I’ve taken to journaling with pen and ink.
I’m not talking a BIC stick; I’m talking wooden shaft, removable nibs, and a cute little inkwell with Jane Austen’s profile on it. (Okay, I admit it, I bought it in a gift shop.)
One morning, partly out of guilt for having used the set so rarely after buying it, I settled with my journal and my pen and ink, and somehow I fell in love with the medium.
It’s slow. It’s unforgiving. It’s demanding. My usual hurried scrawl is impossible, but no matter how careful I am, my painstaking letters come out wobbly and uneven.
All things considered, I should hate it.
Yet, somehow, it soothes me. It slows me down, lets me think and breathe in between words. The rhythmic pauses to dip my nib in the inkwell force method and movement into what used to be an urgent, rushed process.

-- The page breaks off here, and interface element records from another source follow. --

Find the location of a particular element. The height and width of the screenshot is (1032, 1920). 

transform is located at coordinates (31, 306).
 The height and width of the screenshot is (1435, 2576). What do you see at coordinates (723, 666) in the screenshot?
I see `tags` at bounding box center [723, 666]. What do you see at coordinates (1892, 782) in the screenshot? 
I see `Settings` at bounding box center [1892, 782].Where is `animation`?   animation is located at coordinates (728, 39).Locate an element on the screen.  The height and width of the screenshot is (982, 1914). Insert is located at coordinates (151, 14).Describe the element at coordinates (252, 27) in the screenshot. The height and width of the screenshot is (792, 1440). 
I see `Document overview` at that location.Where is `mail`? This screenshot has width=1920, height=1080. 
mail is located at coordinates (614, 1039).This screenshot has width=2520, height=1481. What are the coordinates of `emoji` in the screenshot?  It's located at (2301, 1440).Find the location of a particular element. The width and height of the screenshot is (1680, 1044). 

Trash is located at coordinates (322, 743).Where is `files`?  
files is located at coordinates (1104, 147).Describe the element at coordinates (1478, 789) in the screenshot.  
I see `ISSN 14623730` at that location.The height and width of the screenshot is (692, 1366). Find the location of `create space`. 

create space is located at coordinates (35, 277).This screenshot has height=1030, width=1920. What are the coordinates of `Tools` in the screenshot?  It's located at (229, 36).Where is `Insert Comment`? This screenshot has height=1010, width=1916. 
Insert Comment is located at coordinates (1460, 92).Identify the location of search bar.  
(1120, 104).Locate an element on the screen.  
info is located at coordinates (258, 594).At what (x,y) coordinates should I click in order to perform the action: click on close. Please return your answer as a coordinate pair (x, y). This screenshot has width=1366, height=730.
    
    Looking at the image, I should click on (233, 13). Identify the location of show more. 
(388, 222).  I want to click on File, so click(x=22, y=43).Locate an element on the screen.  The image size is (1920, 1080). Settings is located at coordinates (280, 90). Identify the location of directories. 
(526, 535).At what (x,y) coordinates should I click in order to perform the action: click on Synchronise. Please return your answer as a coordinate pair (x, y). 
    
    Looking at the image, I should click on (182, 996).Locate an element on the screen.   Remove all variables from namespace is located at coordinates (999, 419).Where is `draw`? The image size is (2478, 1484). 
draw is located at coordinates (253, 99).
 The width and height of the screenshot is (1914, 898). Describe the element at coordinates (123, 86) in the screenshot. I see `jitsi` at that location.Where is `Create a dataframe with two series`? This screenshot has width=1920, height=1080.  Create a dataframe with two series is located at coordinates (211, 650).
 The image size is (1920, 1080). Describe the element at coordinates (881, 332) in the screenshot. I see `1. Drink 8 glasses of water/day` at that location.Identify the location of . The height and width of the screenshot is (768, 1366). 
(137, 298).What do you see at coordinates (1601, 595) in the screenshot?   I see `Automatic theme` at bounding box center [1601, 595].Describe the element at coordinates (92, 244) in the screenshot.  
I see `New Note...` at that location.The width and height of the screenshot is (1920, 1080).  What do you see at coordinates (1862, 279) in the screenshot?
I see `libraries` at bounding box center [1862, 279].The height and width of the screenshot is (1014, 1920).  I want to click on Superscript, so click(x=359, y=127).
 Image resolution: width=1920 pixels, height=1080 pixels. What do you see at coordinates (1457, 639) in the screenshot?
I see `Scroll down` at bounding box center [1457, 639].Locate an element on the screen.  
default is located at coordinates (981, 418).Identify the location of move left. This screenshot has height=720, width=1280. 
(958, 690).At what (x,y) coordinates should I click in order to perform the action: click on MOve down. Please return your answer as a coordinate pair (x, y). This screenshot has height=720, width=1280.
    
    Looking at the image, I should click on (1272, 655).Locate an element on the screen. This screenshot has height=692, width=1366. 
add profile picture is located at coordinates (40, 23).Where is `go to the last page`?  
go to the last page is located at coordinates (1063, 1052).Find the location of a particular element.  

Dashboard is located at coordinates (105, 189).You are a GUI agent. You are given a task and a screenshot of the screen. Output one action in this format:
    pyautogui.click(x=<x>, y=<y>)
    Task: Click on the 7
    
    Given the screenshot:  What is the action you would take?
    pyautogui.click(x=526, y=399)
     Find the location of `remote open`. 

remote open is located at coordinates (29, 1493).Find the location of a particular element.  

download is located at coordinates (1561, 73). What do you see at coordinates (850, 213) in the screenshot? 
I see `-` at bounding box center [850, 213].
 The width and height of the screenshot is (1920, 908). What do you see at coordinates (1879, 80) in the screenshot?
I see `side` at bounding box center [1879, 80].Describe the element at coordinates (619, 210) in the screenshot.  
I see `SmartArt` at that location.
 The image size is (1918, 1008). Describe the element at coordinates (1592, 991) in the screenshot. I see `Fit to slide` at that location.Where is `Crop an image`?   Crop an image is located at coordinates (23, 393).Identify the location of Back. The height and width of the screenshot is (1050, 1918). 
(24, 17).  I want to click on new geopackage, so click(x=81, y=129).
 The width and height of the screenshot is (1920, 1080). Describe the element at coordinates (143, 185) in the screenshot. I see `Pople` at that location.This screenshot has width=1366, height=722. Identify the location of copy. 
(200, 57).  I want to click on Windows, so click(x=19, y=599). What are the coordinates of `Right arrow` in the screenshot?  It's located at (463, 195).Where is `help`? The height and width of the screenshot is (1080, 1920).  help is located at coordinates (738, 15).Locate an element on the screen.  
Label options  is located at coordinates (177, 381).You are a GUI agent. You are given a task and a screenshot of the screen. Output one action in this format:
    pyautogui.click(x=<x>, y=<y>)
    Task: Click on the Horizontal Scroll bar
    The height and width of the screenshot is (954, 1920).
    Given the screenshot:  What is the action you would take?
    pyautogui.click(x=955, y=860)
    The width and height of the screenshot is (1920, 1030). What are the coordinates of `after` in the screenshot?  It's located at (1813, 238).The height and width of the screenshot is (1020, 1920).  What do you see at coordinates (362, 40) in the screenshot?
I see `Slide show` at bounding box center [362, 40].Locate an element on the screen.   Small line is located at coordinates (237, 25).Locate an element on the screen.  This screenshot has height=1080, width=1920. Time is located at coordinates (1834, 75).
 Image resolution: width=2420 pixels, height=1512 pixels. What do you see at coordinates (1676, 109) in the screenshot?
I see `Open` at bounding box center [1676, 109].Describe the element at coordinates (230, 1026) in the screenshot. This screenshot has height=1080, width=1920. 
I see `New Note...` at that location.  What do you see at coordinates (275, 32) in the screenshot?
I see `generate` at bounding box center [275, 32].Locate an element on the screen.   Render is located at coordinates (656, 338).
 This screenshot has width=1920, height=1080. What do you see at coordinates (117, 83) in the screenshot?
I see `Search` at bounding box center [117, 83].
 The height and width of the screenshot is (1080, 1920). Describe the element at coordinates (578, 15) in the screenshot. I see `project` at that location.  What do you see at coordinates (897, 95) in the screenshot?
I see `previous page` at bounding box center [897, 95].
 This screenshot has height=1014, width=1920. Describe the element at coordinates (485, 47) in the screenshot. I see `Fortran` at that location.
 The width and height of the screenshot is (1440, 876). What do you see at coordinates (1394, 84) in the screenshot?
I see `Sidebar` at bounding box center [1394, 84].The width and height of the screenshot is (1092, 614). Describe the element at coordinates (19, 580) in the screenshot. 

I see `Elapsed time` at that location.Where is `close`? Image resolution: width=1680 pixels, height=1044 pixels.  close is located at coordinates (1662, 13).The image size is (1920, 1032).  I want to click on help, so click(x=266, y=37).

Finding the precise angle best suited to my nib, like finding the precise angle best suited to my thoughts, takes practice and patience.
I love today’s culture: retro is in, and following fads is out (an irony that can twist your brain into knots if you think about it too long). You can wear anything you want and be in style. New home decor is as easy (and cheap!) as picking up broken windows or discarded bottles while yard sale shopping.
And record players are popular once more, as evidenced by the gleaming Crosley turntable on the coffee table across from me.
In an era when you can fit weeks’ worth of music on a pocket-sized device, why are people returning to a device as inconvenient and limited as a record player? It’s huge. It’s heavy. You have to flip the record over every fifteen minutes or so, and you can only listen to one album at a time—none of the “shuffle all” freedom of, say, an iPod.
So why, I asked myself as I set Simon and Garfunkel spinning, would I rather switch on a record player?
For the same reason I like to dip a pen in an inkwell: for the authenticity. For the intentionality. For the beauty of the flaws—the fuzzy high notes or spreading ink blotches, the click of the needle when you set it down and the scratch of metal against paper as the ink becomes something new.
I love the inkwell because I dip into it and draw out words that flow to the page in a beautiful, organic way that never occurs when I force thoughts out of the cheap, plastic tube of a ballpoint. I love it because I feel the words forming, sense the effort and time they deserve rather than cramming them out as quickly as my brain can conjure them. Because even more than the words on the page, the process becomes poetry in its own right.
Because when I’ve finished and my wobbly letters straggle like weary soldiers across the page, I know I’ve given away a part of my soul—and then my soul feels not less, but more.